Genç kız aniden başını kaldırdı, ona seslenen kişi biricik dostu Natalie'idi. Natali üzerinde ince menekşe renkli bir bluz ve kızaran yanakları ile kendisine bakıyordu. Terleyen bedenini rahatlatmak için elleri ile siyah saçlarını topladı. "Ne yapıyorsun burada çiçeğim? Herkes gölün kenarında haydi sende gel."
Bir gün daha güneşi kara göle bakarak uğurlayacaklardı demek. Yüzüne zoraki bir gülümseme yerleştirdi. "McGonagall'ın verdiği notlara bakıyordum Lie," diyerek yalan söyledi. Natalie tatmin olmamıştı ki arkadaşının yanına geldi. "O ifrit Sirius Black'i düşünmüyordun yine değil mi?"

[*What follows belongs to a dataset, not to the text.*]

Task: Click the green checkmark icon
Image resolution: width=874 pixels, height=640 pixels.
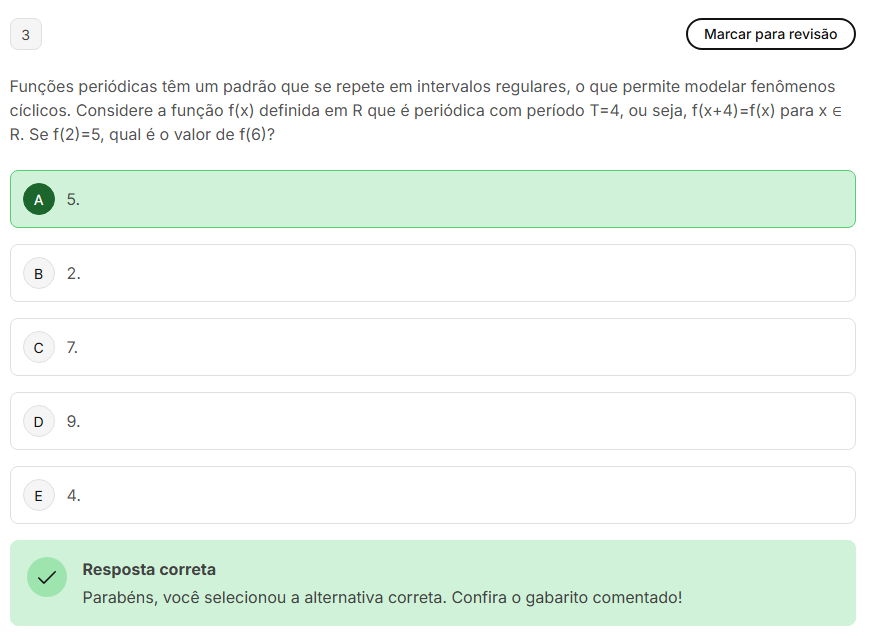Action: tap(46, 578)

Natalie, kendisinin kuleye oldukça kötü ve kıpkırmızı gözlerle döndüğü günden beri Sirius'a ağza alınmayacak hakaretler etmekten çekinmiyordu. Cassandra o günü hatırladı yine. Sirius kendisine hoşça kal dedikten sonra hızlı adımlarla gidivermişti. Cassandra ise olduğu yerde kalmıştı, gittiğine inanamıyordu. Bütün her şeyin sona erdiğine inanamıyordu. Bir süre Sirius'un geri gelip kendisine sımsıkıca sarılacağını beklemişti ama gelmemişti.
O günün üzerinden neredeyse bir ay geçmişti ve hala Cassandra'ın içindeki ağrı geçmemişti. Ve geçmeyecekti de bunu biliyordu.
Tepkisiz kalınca Natalie sinirli bir sesle konuştu. "Cassandra lütfen kendine acı vermeyi bırak artık. Aptallığının cezasını ömrü boyunca çekecektir, seni üzgün görmeye dayanamıyorum ben." Genç kız zoraki bir şekilde gülümsedi arkadaşına. "E-evet sorun yok."
STAI LEGGENDO
Karanlıktan Aydınlığa
Narrativa generale"Hogwarts'da profesör olacağım hiç aklıma gelmezdi!" Sirius, varitaserum sayesinde Azkabanda 12 yıl kalmaktan kurtulur. İçinde öfke ve üzüntü ile yaşamaya başlarken Albus Dumbledore sayesinde tekrar Hogwarts'da bulur kendini. Üstelik bu sefer kutsal...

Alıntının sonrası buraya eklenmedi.